Abstract
The fast modern life necessitates well designed traffic regulations. Good regulations maximise the number of cars that can pass a road in a given time duration. Fast (and safe!) transport is important for every branch of economy, so there is a lot of investment in finding suitable traffic regulations. For this purpose, “car following models” are formulated and tested in simulations. The dynamics of road traffic can be very chaotic, as most of us experience in everyday life, but here two simple models are presented. Interestingly, these simple models can lead to dynamics that resemble real-life traffic dynamics. The two car following models are tested in Webots. Webots is a free and open source 3D robot simulator. It allows the user to build all kinds of robots and program their behavior.
The simulation consists of simple cars on a roundabout. The Roundabout has one lane, so the cars follow each other in a constant order. The cars are build out of a box, which represents the body of the car, and four cylinders, which represent the wheels (Figure 1, left). The two front wheels have motors. Each car has a radar, which represents the sight of a driver. The radar frustum is shown in Figure 1, right with the blue lines. A car has information about the car in front only when it is inside its sight.
Figure 1: left; Simple car on the road. right; The blue lines are representing the radar frustums.
In the simplest model a car's acceleration only has a linear dependency on his velocity relative to the car in front.
\[ \ddot{x}_{j+1}(t+T)=\lambda\cdot[\dot{x}_{j}(t)-\dot{x}_{j+1}(t)] \]The proportionality constant $\lambda$ it the reaction strength of the drivers, and $T$ is the delay in the reaction. In the numeric simulation, the radar gives the distance to the next car each time step. The change in distance from the previous time step to the current one is the relative velocity. Multiplying the relativ velocity with $\lambda$ gives us the change of the velocity for the time step. This change in velocity is then the update for the next time step. In each of the simulations shown here, $\lambda$ is adapted to the system, so that the motions remain stable.
The first car in the line maintains a constant velocity when there is no added perturbation. This case is shown in the left video below. In the video on the right, the first car's velocity preturbes, oscillating around a constant value. In this videos there is no time delay, so $T=0$.

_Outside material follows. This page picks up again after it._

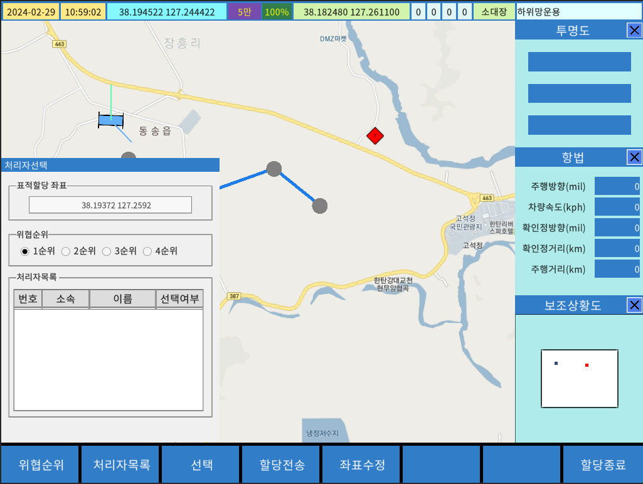Select 1순위 threat priority
The height and width of the screenshot is (484, 643).
25,251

Neglecting the small perturbations caused by the curvature of the roundabout, the relative motion of the cars in the video on the left remains constant. In the video on the right, the oscillations of the first car cause congestions. The cars sometimes bump each other, since they can't slow down fast enough, because in this model the acceleration depends only on the relative velocity, not on the relative distance.
In theory, adding a time delay should cause congestions that oscillate from the front of the line to the back. This is tested in the next two videos below. On the left, the time delay is an order of magnitude smaller then the perioud of oscillation of the first car. On the right, the time delay is still smaller then the oscillation of the first car, but in the same order of magnitude.

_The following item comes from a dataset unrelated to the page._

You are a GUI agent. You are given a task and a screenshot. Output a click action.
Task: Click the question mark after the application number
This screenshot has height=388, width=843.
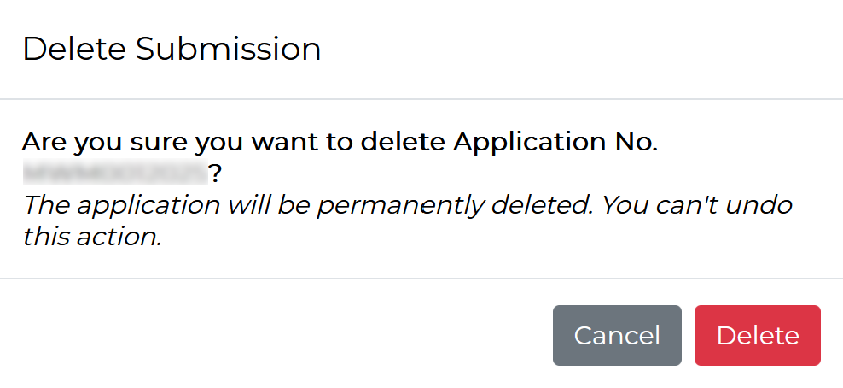(216, 174)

Some time is needed for the perturbation to show it's effect, but then both videos show congestions that move along the line of cars. In the video on the right where the time delay is bigger, the congestions have a larger wavelength, so they are more clearly visilbe.
\[ \ddot{x}_{j+1}(t+T)=\lambda\cdot\frac{\dot{x}_{j}(t)-\dot{x}_{j+1}(t)}{{[x_{j}(t)-x_{j+1}(t)]}^{1+\alpha}} \] In this model a non-linear distance dependency is added. In the simulations here, $\alpha$ was set to 1, so the distance dependency was quadratic. This is a more realistic model. It can be seen in the simulations that the cars don't bump each other. They slow down quick enough. Below in the video on the left the the model is tested without a time delay. On the right, a time delay is added. As before, $\lambda$ was adjusted, so that the movement remains stable.
After some time, both videos show congestions propagating from the front car to the back. With the time delay the wavelength of the concestion is bigger, since there is only one in the video on the right. Such traffic developement occures in real life, so this model gives a good picture of a part of everyday traffic.
At the end, another simulation is shown, in the video below. Now both the reaction constant $\lambda$ and the time delay $T$ are increesed. This is an example of a crash that happens because the drivers react late and strong. The chras happens at the top of the roundabout, in the ending part of the car line. By watching closely, on can see that some cars even start to drive backwarts. That is because $\lambda$ is too high.